Cependant, l'évaluation bénéficerisque n'est pas tout, car l'autotest laisse les personnes seules devant la découverte de leur séropositivité. La solution adoptée aux États-Unis, et que nous recommandons, est de veiller avec une grande attention au contenu du kit de l'autotest. Il doit inclure une documentation expliquant ce qu'il convient de faire en cas de résultat positif, en renvoyant l'usager à différents services d'assistance à distance tels que numéro vert, chats et réseaux Internet, accessibles sept jours sur sept et 24 heures sur 24.
Il convient de préciser que si la découverte que l'on est infecté par le VIH reste un moment douloureux, cette nouvelle n'a plus le caractère de catastrophe absolue qu'elle avait il y a quinze ans, quand elle signalait une mort prochaine. Au cours des auditions que nous avons conduites, tous nos interlocuteurs ont confirmé que l'accompagnement reste primordial mais que la question ne se pose plus dans les mêmes termes qu'à l'époque où, déjà saisi de cette question, le Conseil national du sida avait exprimé des réserves à l'égard des autotests.
Se prononçant cette fois en faveur de la mise à disposition des autotests de dépistage de l'infection à VIH, le conseil a formulé des recommandations complémentaires. D'abord, les autotests ne peuvent se concevoir que comme un dispositif additionnel à l'offre traditionnelle de dépistage, et en aucun cas comme une offre de substitution – ce serait catastrophique : le résultat affiché doit être confirmé par un test biologique conventionnel.

#### [DONNÉES DISPONIBLES]
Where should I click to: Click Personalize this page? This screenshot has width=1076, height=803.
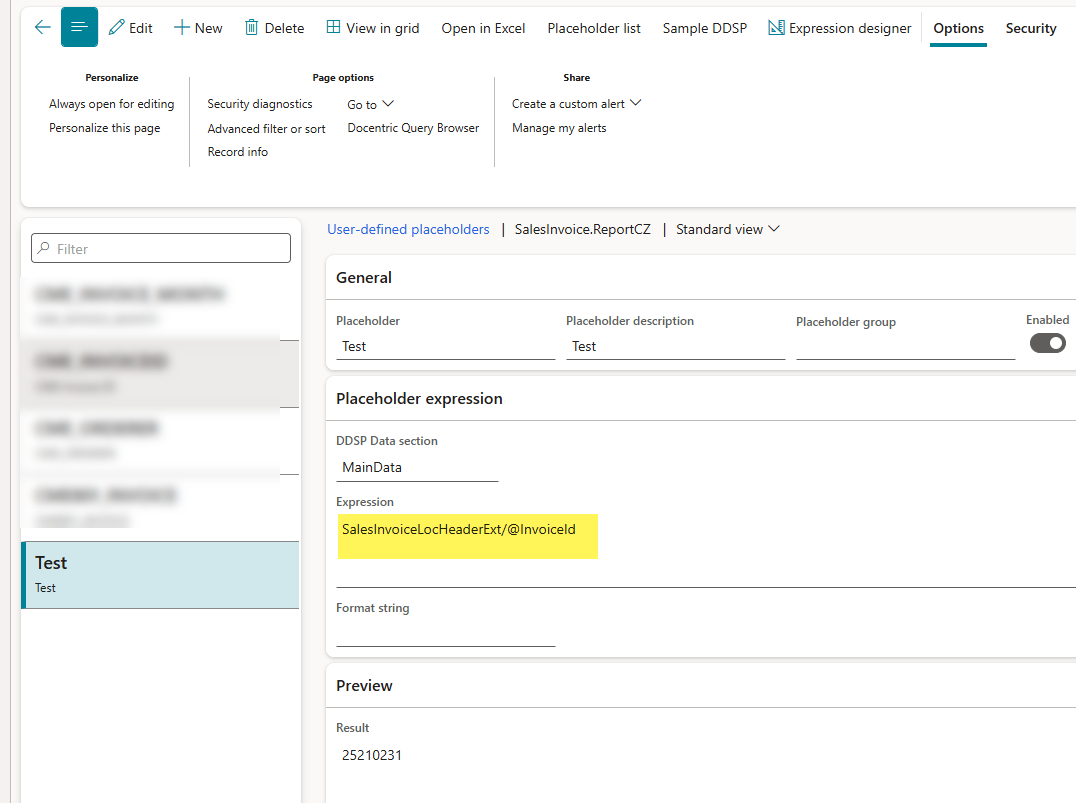105,128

#### [TRAVAIL DEMANDÉ]
- A) D'après le texte sur les autotests de dépistage du VIH, que doit contenir le kit de l'autotest ?
- B) Indiquez si chacune des affirmations suivantes s'accorde avec le texte sur les autotests de dépistage du VIH, en citant les mots qui le prouvent. (i) Le Conseil national du sida s'était déjà montré réservé envers les autotests. (ii) Les autotests peuvent remplacer l'offre traditionnelle de dépistage. (iii) Les services d'assistance à distance ne doivent fonctionner qu'en semaine.
- C) Rédigez la suite du texte sur les autotests de dépistage du VIH, à partir de sa dernière phrase.
Le matériel placé après le texte provient d'une autre source.

#### [RÉPONSES DANS L'ORDRE]
- A) Une documentation expliquant ce qu'il convient de faire en cas de résultat positif, qui renvoie l'usager vers des services d'assistance à distance (numéro vert, chats et réseaux Internet) accessibles sept jours sur sept et 24 heures sur 24.

- B)
(i) Oui : « le Conseil national du sida avait exprimé des réserves à l'égard des autotests ».
(ii) Non : « et en aucun cas comme une offre de substitution ».
(iii) Non : « accessibles sept jours sur sept et 24 heures sur 24 ».

- C)
Ensuite, la distribution de l'autotest doit être organisée en deux circuits. Il doit être proposé en vente libre, de la manière la plus large possible, dans les pharmacies, les parapharmacies et sur l'Internet. Son coût actuel est de 30 euros. Parce que ce coût est élevé, et parce que le marquage « CE » peut compliquer la distribution en pharmacie, il faudra aussi, pour toucher les populations démunies – migrants et prostitué(e)s par exemple – permettre aux associations de distribuer les autotests. Cette distribution a un coût indiscutable, mais nous considérons qu'en termes d'économie de la santé, c'est un bon investissement, le dépistage précoce limitant le coût de la prise en charge de la maladie.
Les conditions d'usage doivent donc garantir l'accompagnement performant des usagers des autotests. Nous recommandons en outre que leur mise à disposition s'accompagne d'un discours volontariste renouvelé de promotion globale du dépistage et de la prévention.
On estime que la première année de leur introduction en France, les autotests pourraient dépister 4 000 séropositivités et entraîner une réduction significative de nouvelles infections à VIH. Il conviendra d'évaluer l'utilisation de l'autotest dès que sa diffusion sera autorisée et de mesurer l'incidence sur l'épidémie pour certains groupes à risque très élevé, tels les hommes ayant des rapports sexuels avec des hommes.
Je laisserai Laurent Geoffroy répondre aux questions relatives à la fusion CGAD-CIDDIST et à la manière de mieux garantir la cohérence des mesures de lutte contre le VIH.